Your objective
Examine each line of the data, and copy the ones containing "computer".

Provided data
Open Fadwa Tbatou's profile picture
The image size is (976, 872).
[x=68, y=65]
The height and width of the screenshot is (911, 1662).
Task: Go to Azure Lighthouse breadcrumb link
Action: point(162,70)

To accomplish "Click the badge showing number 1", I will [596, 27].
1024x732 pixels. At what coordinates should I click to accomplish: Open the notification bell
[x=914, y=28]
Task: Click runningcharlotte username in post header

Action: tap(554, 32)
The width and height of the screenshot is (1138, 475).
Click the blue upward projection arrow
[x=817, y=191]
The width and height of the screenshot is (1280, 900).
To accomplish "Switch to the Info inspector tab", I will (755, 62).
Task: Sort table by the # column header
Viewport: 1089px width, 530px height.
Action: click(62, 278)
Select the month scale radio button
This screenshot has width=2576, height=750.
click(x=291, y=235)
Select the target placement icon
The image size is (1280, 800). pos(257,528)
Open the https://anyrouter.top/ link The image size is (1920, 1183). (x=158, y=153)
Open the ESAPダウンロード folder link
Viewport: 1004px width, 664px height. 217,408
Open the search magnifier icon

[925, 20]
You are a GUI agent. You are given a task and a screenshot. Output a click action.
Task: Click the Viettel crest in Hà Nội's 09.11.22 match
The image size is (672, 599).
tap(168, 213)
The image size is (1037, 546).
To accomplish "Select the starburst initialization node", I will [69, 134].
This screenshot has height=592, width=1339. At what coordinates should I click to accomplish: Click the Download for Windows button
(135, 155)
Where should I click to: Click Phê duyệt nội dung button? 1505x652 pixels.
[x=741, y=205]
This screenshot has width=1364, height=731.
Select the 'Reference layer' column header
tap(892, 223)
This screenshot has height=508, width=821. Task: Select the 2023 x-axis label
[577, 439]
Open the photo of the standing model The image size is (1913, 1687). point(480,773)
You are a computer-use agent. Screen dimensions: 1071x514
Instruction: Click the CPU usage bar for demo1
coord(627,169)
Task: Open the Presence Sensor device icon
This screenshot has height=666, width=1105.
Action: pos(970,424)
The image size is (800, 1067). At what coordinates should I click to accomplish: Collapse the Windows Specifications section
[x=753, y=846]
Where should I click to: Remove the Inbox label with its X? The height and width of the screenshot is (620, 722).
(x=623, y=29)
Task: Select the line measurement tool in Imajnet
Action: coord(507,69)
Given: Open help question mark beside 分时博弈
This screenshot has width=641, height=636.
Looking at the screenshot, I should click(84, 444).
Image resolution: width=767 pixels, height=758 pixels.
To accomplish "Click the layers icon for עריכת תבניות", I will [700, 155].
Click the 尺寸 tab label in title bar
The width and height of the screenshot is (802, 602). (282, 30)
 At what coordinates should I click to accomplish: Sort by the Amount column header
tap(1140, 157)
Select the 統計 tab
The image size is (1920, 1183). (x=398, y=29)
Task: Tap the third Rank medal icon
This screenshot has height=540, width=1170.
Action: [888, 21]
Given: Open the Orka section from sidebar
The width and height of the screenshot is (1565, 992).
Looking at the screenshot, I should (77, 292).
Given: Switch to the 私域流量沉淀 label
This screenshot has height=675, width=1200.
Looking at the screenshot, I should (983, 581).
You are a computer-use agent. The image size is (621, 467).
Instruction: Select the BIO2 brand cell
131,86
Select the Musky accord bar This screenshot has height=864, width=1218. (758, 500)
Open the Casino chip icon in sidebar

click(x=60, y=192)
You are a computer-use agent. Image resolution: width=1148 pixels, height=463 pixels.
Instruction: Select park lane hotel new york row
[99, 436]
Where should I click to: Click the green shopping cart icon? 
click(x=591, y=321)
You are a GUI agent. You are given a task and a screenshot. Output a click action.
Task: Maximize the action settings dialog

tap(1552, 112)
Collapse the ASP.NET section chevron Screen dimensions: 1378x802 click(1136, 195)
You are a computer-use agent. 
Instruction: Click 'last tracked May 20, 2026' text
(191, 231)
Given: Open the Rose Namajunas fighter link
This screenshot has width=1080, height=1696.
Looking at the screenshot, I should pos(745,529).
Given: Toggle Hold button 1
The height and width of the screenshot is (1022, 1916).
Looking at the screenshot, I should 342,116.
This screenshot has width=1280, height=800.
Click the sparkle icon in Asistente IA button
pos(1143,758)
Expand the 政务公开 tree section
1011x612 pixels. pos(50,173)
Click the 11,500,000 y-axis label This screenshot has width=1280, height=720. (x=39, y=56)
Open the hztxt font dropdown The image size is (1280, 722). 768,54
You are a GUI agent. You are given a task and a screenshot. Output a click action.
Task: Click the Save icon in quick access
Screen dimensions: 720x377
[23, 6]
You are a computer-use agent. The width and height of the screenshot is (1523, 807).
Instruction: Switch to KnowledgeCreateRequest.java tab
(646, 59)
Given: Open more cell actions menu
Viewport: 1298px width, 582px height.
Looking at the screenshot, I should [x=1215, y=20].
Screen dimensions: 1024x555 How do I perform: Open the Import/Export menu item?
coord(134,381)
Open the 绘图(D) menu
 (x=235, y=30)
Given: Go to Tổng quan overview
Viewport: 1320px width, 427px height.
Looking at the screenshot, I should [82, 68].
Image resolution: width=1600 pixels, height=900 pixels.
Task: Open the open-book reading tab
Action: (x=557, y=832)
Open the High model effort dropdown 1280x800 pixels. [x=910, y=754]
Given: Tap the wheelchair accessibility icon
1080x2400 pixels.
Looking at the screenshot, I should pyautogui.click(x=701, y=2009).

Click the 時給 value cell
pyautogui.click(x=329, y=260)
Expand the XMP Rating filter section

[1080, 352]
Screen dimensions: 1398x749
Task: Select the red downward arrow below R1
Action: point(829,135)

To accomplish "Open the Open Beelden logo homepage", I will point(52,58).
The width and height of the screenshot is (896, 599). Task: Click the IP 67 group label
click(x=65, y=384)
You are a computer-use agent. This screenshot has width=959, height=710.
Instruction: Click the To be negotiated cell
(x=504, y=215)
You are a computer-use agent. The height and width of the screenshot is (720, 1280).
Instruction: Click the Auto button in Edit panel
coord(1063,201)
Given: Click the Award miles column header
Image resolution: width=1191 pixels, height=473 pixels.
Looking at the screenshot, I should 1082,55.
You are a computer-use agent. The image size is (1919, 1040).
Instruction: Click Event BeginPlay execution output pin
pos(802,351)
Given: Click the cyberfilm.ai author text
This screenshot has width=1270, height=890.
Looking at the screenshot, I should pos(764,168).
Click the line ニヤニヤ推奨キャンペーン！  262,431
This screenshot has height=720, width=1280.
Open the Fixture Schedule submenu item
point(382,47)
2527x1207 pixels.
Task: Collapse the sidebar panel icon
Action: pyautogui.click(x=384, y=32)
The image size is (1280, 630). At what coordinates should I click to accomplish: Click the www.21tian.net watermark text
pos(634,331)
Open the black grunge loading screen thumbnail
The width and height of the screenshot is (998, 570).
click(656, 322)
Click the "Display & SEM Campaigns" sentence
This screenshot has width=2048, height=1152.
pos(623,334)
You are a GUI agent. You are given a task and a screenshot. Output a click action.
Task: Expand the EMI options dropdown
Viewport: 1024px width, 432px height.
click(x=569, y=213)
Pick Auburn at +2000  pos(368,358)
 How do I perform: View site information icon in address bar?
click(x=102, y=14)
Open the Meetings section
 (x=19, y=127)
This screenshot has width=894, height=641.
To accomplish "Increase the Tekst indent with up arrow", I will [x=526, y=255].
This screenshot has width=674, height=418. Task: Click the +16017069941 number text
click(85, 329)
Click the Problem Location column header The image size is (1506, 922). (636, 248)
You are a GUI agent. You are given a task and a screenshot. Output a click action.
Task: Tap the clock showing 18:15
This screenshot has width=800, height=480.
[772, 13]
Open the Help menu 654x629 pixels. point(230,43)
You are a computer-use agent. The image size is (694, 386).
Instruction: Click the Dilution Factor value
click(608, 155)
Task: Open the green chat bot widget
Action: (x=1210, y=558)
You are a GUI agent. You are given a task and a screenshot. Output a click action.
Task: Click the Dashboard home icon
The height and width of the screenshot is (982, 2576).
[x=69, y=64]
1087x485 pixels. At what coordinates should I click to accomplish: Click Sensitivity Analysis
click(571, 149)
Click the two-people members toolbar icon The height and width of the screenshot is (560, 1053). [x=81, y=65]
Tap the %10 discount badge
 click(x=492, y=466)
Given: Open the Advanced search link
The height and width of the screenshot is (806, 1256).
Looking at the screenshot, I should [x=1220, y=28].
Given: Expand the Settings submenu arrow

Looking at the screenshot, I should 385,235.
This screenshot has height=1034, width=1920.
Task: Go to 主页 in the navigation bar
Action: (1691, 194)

Finished task
You are a computer-use agent. Screen dimensions: 1071x514
You are a computer-use agent. The image size is (621, 467).
You are a computer-use agent. Image resolution: width=1148 pixels, height=463 pixels.
You are a computer-use agent. 
You are a computer-use agent. The width and height of the screenshot is (1523, 807).
You are a computer-use agent. This screenshot has width=959, height=710.
You are a computer-use agent. The height and width of the screenshot is (720, 1280).
You are a computer-use agent. The image size is (1919, 1040).
You are a computer-use agent. The image size is (694, 386).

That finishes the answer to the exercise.